Wir finden immer mehr Hinweise dafür, dass das Mikrobiom durchaus darüber entscheiden kann, ob sich die Eizelle in die Gebärmutter einnistet

bauchgefühl: Worauf kann man noch achten, um die Chancen auf eine Schwangerschaft zu erhöhen?

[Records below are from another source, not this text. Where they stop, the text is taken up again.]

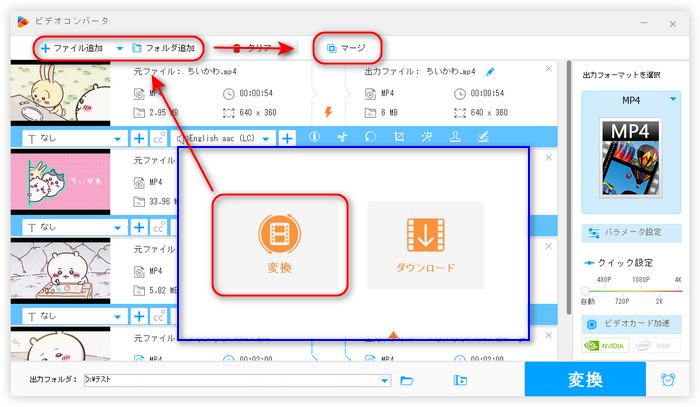Select the ダウンロード option in center panel
Viewport: 700px width, 407px height.
click(x=425, y=245)
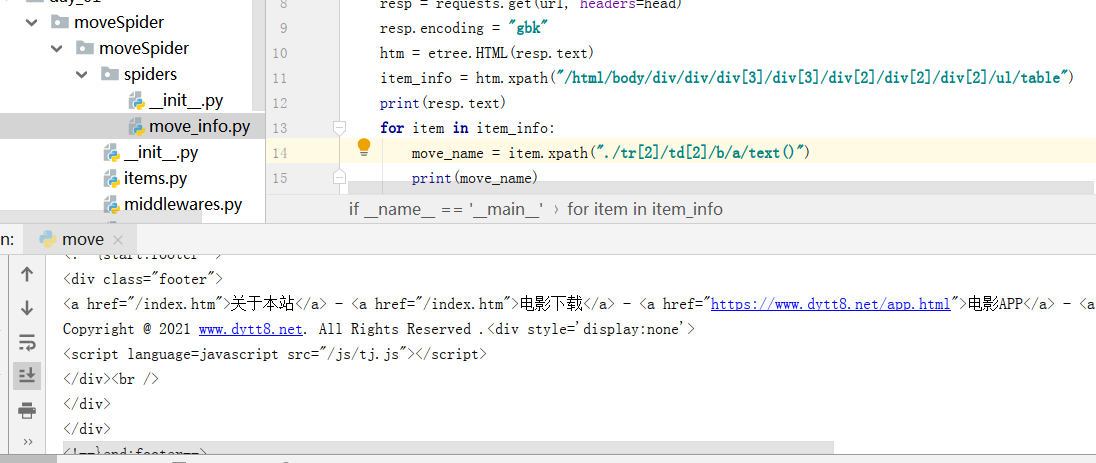Viewport: 1096px width, 463px height.
Task: Click breadcrumb 'for item in item_info'
Action: [644, 209]
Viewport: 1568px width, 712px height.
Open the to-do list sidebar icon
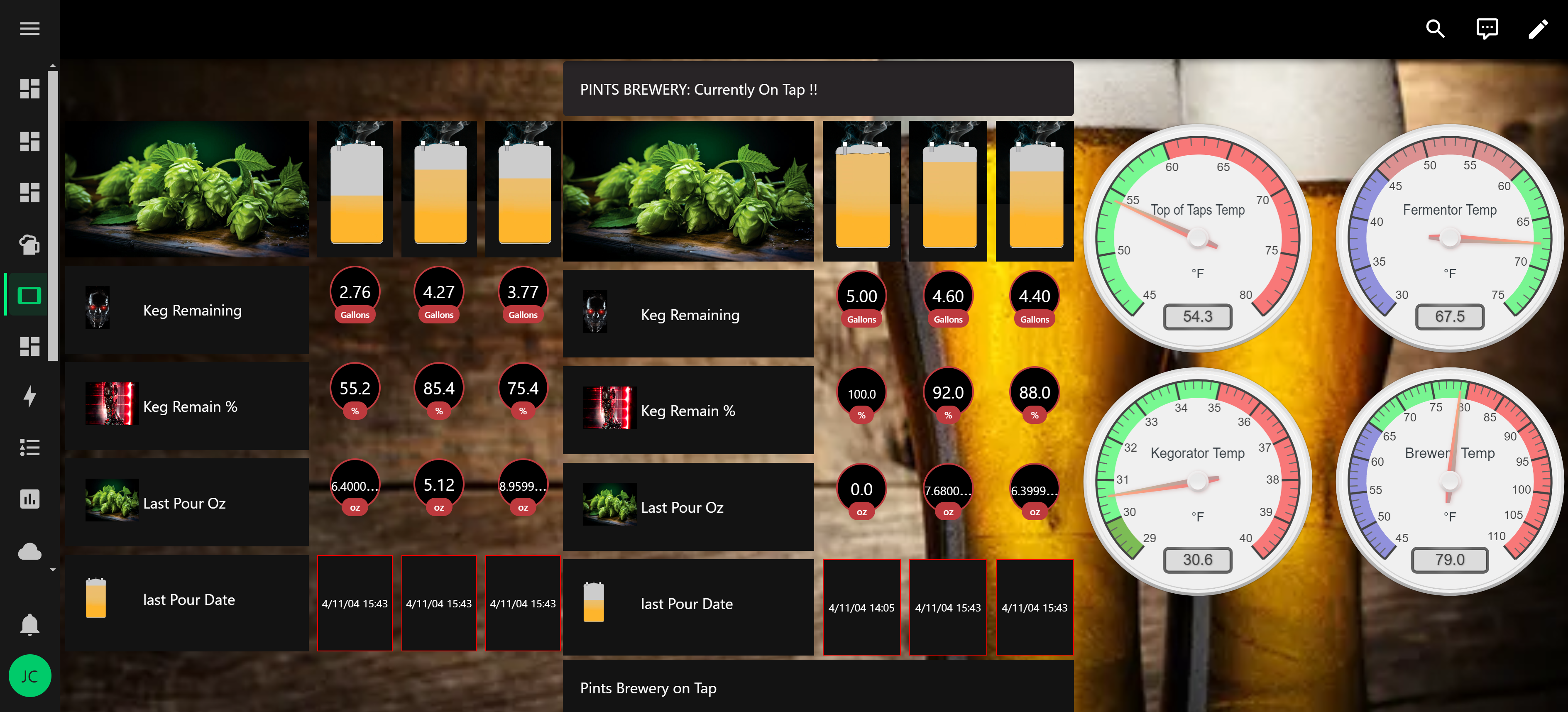tap(29, 448)
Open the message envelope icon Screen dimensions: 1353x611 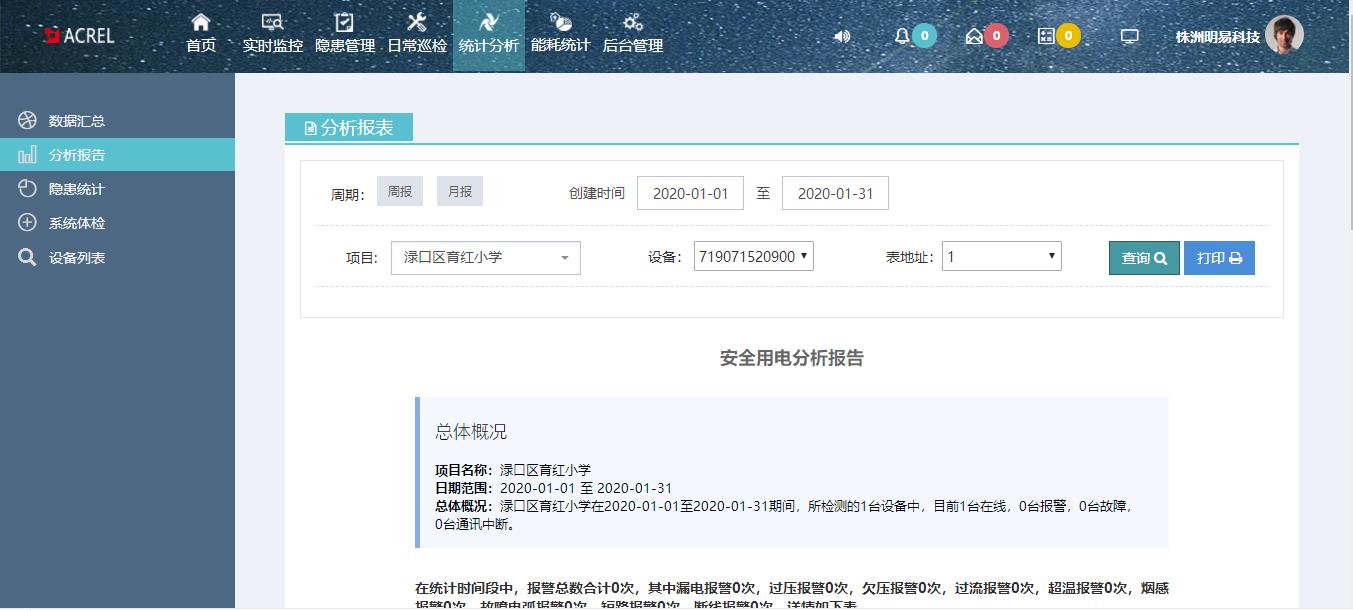(x=977, y=34)
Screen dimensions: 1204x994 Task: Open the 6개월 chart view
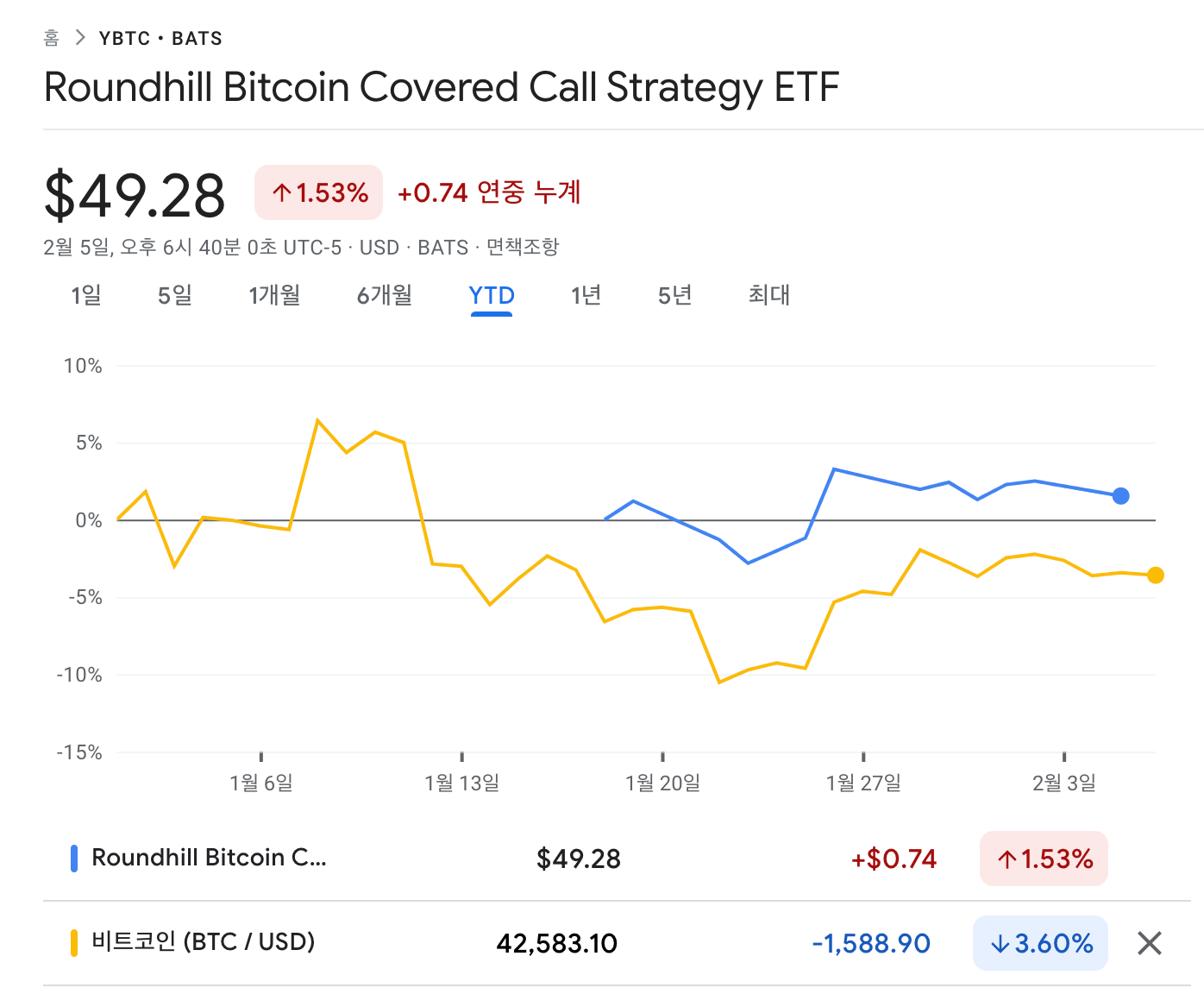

Dr. Schenk: Ich betone immer: Entscheidend ist, dass man gut lebt. Wir leben jetzt in einer Zeit, in der eigentlich jeder seine Ziele erreichen kann. Wenn ich von A nach B gelangen will, schaffe ich das entweder auf dem direkten Weg oder mit Unterstützung, doch im Endeffekt kann jede Frau, egal ob Managerin oder Kassiererin, heute das erreichen, was sie will. Worunter die Paare allerdings am meisten leiden: Zum ersten Mal in ihrem Leben befinden sie sich in einer Situation, die sie nicht vollständig kontrollieren können – denn der Embryo entscheidet bis zu einem gewissen Grad selbst, ob er auf die Welt kommen möchte oder eben nicht. Heute wissen die meisten Menschen fast schon zu viel darüber, wann laut medizinischer Einschätzung die Schwangerschaft eintreten müsste. Das erhöht den Druck und das Nervenflattern zusätzlich. Dabei ist es auch wichtig, sich selbst zu beruhigen. Ich sage den Paaren oft: Schreiben Sie sich auf, warum es sich für Ihr Kind lohnt, Sie als Eltern kennenzulernen. Mir ist es wichtig, meinen Patienten ein gutes „Bauchgefühl“ auf ihren Weg mitzugeben – denn ich bin davon überzeugt, dass dieses in mehrerlei Hinsicht eine entscheidende Rolle spielt.

Dr. Michael Schenk*Personenbeschreibung:

Dr. med. univ. Michael Schenk, MAS, ist Hauptgeschäftsführer und Ärztlicher Leiter des Kinderwunsch-Instituts in Dobl. Einen seiner Schwerpunkte bilden die Forschung und die Therapieentwicklung bezüglich der Ursachen von Unfruchtbarkeit.